NoSQL Data Store Categories

The NoSQL database systems are typically scalable, distributed, persistent systems. However, the systems can still be categorized by their data model and the level of data-awareness in the database as well as their robustness. NoSQL data stores can be separated into three distinct data model categories:
  1. Key-Value stores including Membase, memcached, Amazon S3
  2. Document stores including SimpleDB, CouchDB, MongoDB, Terrastore
  3. Extensible Record stores including BigTable, Cassandra, HBase

Key-Value Stores

The most trivial type of NoSQL data store is the key-value data store. Key-value stores store data values into a system that can later be recalled using a key. The values are uninterpreted arbitrary data that the application can interpret as it sees fit. This simple and completely schemaless data model allows for easy scaling and very simple APIs that can easily enhance the functionality of existing systems.

Document Stores

Document data stores feature the ability to store documents into a database. Documents consist of one or more named fields that are self-contained in each document. Most document stores offer different types of fields as well as special nested fields such as lists or arrays. The structure of documents (their fields) is dynamic and can be freely modified by the client with the ability to add or remove fields of existing documents. Since the documents are self-contained, their fields are usually stored and distributed together as individual documents in the backend storage system.

Extensible Record Stores

The most powerful of the document stores are the extensible record stores, also known as wide-column data stores. These data stores feature data models that resemble the tables found in a traditional database but with several important differences. Unlike a traditional database, the columns in an extensible record store are dynamic and can be added or modified during operation. Furthermore, different rows that are part of the same table may subscribe to different columns. The columns may also contain arbitrary names that themselves are considered values. Lastly, some NoSQL data stores feature the ability to have columns that contain other columns.
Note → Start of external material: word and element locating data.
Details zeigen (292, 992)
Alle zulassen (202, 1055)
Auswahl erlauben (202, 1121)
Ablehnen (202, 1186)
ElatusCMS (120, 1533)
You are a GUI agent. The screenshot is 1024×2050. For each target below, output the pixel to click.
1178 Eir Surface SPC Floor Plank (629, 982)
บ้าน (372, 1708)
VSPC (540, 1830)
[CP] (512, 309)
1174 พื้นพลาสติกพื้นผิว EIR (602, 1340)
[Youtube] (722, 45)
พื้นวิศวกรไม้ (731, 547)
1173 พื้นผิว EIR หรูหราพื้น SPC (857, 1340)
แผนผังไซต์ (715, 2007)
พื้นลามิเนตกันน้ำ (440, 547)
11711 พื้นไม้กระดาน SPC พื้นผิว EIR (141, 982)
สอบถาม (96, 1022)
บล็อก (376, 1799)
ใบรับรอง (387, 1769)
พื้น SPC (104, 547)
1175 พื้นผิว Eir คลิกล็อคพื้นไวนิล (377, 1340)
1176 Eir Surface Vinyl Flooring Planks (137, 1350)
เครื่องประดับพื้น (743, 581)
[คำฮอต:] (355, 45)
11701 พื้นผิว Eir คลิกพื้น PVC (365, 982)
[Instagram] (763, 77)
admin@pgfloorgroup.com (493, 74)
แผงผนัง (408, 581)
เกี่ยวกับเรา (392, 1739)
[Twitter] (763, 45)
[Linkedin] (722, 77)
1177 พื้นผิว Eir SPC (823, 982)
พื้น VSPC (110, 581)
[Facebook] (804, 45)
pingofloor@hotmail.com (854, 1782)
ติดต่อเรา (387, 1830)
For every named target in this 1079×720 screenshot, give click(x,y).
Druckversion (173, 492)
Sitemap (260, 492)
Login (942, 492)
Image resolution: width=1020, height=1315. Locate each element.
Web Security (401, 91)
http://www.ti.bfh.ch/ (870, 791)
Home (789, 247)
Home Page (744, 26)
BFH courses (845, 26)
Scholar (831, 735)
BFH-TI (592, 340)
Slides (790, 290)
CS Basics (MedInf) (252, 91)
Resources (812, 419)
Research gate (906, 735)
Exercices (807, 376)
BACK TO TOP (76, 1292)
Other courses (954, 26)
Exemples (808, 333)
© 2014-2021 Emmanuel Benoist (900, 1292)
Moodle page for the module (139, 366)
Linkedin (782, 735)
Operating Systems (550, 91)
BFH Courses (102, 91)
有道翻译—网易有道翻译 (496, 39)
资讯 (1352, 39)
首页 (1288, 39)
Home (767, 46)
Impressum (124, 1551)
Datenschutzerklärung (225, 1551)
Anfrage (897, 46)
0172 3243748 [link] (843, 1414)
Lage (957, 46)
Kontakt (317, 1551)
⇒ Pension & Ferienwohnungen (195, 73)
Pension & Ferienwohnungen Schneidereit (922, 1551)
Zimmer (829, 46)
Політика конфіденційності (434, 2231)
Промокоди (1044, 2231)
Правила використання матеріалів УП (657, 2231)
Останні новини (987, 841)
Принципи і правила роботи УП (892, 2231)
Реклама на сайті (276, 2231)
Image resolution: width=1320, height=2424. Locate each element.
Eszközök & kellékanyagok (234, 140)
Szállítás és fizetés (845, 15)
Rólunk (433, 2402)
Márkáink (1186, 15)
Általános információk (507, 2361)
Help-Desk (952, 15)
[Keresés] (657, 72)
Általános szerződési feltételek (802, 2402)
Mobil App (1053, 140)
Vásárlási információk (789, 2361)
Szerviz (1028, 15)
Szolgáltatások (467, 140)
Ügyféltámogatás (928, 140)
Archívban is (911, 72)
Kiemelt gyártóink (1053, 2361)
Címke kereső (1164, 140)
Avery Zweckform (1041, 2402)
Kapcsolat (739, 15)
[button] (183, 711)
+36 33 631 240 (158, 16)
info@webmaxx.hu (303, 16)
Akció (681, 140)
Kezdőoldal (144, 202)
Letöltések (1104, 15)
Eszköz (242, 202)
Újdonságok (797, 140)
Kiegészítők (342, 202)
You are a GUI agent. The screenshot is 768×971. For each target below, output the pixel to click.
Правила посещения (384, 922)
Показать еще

The storage of extensible record stores typically groups together a row key with one or more columns. Thus, the same row key may be repeated and stored in different locations with different columns but still available as a single table in the data store. The storage is typically column-based instead of row-based, meaning that columns of data are stored together rather than rows of data as in a traditional database. Thus, the rows of a given table could be scattered across many servers.